## TASK TO CARRY OUT
Nothing in the records that follow should differ once you have copied them out.

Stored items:
━━━━━━━━

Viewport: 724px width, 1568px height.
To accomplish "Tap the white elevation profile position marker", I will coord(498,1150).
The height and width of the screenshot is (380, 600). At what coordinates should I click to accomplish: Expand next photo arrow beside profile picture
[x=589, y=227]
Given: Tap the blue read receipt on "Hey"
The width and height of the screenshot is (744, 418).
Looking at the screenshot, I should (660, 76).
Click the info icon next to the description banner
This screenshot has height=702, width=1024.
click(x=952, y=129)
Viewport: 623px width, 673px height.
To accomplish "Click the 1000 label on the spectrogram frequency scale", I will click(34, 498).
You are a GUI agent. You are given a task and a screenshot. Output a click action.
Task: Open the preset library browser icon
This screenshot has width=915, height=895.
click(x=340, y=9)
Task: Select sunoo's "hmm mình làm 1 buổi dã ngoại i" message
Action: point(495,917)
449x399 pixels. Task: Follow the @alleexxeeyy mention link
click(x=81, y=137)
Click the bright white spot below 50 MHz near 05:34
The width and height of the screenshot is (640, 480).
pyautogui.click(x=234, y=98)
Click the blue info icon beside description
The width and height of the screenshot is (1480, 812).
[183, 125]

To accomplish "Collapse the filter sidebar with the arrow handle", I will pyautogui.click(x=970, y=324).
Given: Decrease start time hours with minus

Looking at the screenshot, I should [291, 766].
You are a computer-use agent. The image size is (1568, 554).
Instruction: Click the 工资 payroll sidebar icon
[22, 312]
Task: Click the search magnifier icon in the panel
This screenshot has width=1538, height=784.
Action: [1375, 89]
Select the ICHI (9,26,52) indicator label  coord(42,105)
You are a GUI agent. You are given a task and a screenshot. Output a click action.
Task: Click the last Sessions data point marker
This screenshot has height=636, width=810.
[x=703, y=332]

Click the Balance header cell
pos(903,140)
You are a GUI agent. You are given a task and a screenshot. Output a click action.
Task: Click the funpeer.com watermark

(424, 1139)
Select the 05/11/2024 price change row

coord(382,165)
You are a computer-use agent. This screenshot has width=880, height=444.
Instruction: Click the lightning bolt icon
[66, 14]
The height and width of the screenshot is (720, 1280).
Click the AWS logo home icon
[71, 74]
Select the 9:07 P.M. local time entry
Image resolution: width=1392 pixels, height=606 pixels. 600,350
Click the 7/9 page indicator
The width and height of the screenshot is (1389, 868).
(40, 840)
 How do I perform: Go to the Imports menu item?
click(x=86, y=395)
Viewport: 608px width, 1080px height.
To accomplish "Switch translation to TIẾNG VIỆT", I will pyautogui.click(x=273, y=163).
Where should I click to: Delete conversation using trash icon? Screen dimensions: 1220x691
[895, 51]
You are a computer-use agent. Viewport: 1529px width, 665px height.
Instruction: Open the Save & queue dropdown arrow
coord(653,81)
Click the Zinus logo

━━━━━━━━

## RESULT OF THE EXERCISE
Viewport: 724px width, 1568px height.
To accomplish "Tap the white elevation profile position marker", I will coord(498,1150).
The height and width of the screenshot is (380, 600). At what coordinates should I click to accomplish: Expand next photo arrow beside profile picture
[x=589, y=227]
Given: Tap the blue read receipt on "Hey"
The width and height of the screenshot is (744, 418).
Looking at the screenshot, I should (660, 76).
Click the info icon next to the description banner
This screenshot has height=702, width=1024.
click(x=952, y=129)
Viewport: 623px width, 673px height.
To accomplish "Click the 1000 label on the spectrogram frequency scale", I will click(34, 498).
You are a GUI agent. You are given a task and a screenshot. Output a click action.
Task: Open the preset library browser icon
This screenshot has width=915, height=895.
click(x=340, y=9)
Task: Select sunoo's "hmm mình làm 1 buổi dã ngoại i" message
Action: point(495,917)
449x399 pixels. Task: Follow the @alleexxeeyy mention link
click(x=81, y=137)
Click the bright white spot below 50 MHz near 05:34
The width and height of the screenshot is (640, 480).
pyautogui.click(x=234, y=98)
Click the blue info icon beside description
The width and height of the screenshot is (1480, 812).
[183, 125]

To accomplish "Collapse the filter sidebar with the arrow handle", I will pyautogui.click(x=970, y=324).
Given: Decrease start time hours with minus

Looking at the screenshot, I should [291, 766].
You are a computer-use agent. The image size is (1568, 554).
Instruction: Click the 工资 payroll sidebar icon
[22, 312]
Task: Click the search magnifier icon in the panel
This screenshot has width=1538, height=784.
Action: [1375, 89]
Select the ICHI (9,26,52) indicator label  coord(42,105)
You are a GUI agent. You are given a task and a screenshot. Output a click action.
Task: Click the last Sessions data point marker
This screenshot has height=636, width=810.
[x=703, y=332]

Click the Balance header cell
pos(903,140)
You are a GUI agent. You are given a task and a screenshot. Output a click action.
Task: Click the funpeer.com watermark

(424, 1139)
Select the 05/11/2024 price change row

coord(382,165)
You are a computer-use agent. This screenshot has width=880, height=444.
Instruction: Click the lightning bolt icon
[66, 14]
The height and width of the screenshot is (720, 1280).
Click the AWS logo home icon
[71, 74]
Select the 9:07 P.M. local time entry
Image resolution: width=1392 pixels, height=606 pixels. 600,350
Click the 7/9 page indicator
The width and height of the screenshot is (1389, 868).
(40, 840)
 How do I perform: Go to the Imports menu item?
click(x=86, y=395)
Viewport: 608px width, 1080px height.
To accomplish "Switch translation to TIẾNG VIỆT", I will pyautogui.click(x=273, y=163).
Where should I click to: Delete conversation using trash icon? Screen dimensions: 1220x691
[895, 51]
You are a computer-use agent. Viewport: 1529px width, 665px height.
Instruction: Open the Save & queue dropdown arrow
coord(653,81)
Click the Zinus logo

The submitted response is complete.